NOTE: The following is an excerpt of an article in the New Catholic Encyclopedia, 2nd Edition, published by the Catholic University of America (2003). See volume 14, pp. 637-644.

The term 'just war' is employed to refer in a shorthand way to the set of norms or criteria for assessing whether a government's recourse to force is morally justified. The just-war tradition is expressed in many forms: in international law, in the codes of conduct of national military forces, in moral philosophy and theology, in church teaching. The just-war norms embrace two sets of criteria. One, the ius ad bellum, identifies criteria for judging whether the resort to force is justified. These are sometimes called the 'war-decision' rules. The second set of criteria, ius in bello, regulates and limits the use of force in combat. These are sometimes called the 'war-conduct' rules.

Ius ad bellum. The ius ad bellum contains six (or seven) criteria to determine whether resort to force is justified. They are: (1) just cause, (2) competent authority, (3) right intention, (4) last resort, (5) probability of success, and (6) proportionality. To these is sometimes added the criterion of comparative justice, which assesses which of two adversaries is 'sufficiently right' to override a presumption against the use of force.

Just Cause. According to The Challenge of Peace, "War is permissible only to confront 'a real and certain danger,' i.e., to protect innocent life, to preserve conditions necessary for decent human existence, and to secure basic human rights."

Defense against Aggression. For much of the 20th century, the sole justification for war was taken to be defense against aggression. That definition, however, proved too narrow to deal with a variety of conflicts that emerged in the late 20th century, especially guerrilla warfare, terrorism and counter-terrorist campaigns, and ethnic cleansing.

During the Persian Gulf War, the Vatican made an attempt to narrow the definition to defense against 'an aggression in progress,' a formula that would have precluded a Coalition attack against Iraq and would have allowed that country to retain the fruits of its aggression in Kuwait. In the wake of the terror attacks against the United States on Sept. 11, 2001, while repeatedly warning against a war of religions and urging forgiveness, Pope John Paul II declared that there is 'a right to defend oneself against terrorism, a right which as always must be exercised with respect for moral and legal limits in the choice of means and ends' (World Day of Peace Message, Jan. 1, 2002).

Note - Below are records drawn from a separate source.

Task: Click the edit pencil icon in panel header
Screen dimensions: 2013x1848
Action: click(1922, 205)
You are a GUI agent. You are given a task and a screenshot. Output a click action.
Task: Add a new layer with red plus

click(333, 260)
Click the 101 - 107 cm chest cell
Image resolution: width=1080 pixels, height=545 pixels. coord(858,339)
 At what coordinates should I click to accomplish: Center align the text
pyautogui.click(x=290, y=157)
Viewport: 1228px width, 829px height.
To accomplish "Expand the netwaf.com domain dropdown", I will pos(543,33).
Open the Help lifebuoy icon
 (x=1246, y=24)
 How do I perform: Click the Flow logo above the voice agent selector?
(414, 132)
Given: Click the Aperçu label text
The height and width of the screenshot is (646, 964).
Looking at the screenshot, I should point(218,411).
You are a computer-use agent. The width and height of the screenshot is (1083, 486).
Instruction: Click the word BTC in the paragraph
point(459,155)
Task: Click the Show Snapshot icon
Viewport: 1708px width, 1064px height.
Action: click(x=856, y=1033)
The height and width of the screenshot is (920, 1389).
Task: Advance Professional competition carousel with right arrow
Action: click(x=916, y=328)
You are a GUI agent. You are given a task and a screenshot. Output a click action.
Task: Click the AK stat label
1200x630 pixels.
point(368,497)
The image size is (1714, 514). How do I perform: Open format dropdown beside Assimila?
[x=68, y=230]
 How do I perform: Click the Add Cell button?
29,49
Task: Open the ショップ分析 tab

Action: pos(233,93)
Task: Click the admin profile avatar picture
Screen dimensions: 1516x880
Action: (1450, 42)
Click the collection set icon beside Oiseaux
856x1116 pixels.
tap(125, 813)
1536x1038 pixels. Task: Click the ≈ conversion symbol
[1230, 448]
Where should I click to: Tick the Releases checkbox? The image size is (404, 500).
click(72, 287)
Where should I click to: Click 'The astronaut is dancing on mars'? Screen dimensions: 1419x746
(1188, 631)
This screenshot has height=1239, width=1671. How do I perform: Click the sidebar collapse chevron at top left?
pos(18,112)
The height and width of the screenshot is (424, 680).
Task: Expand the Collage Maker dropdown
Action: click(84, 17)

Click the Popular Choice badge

Humanitarian Intervention. The ethnic cleansing that accompanied the breakup of the former Yugoslavia and the wars in Croatia (1991-1992), Bosnia (1992-1996), and Kosovo (1999) led to the emergence of 'humanitarian intervention' as a new criterion of just cause. According to this norm, the international community or, as a last resort, any nation with the capacity has 'the right and the duty' to intervene militarily where, in the words of Pope John Paul II, 'the survival of populations and entire ethnic groups are seriously compromised.' Though humanitarian intervention entailed overriding the established international legal principles of national sovereignty and nonintervention, in a short time Pope John Paul II's declaration that 'states no longer have a right to indifference' prevailed. Humanitarian intervention became in practice a recognized, though not unquestioned, just cause.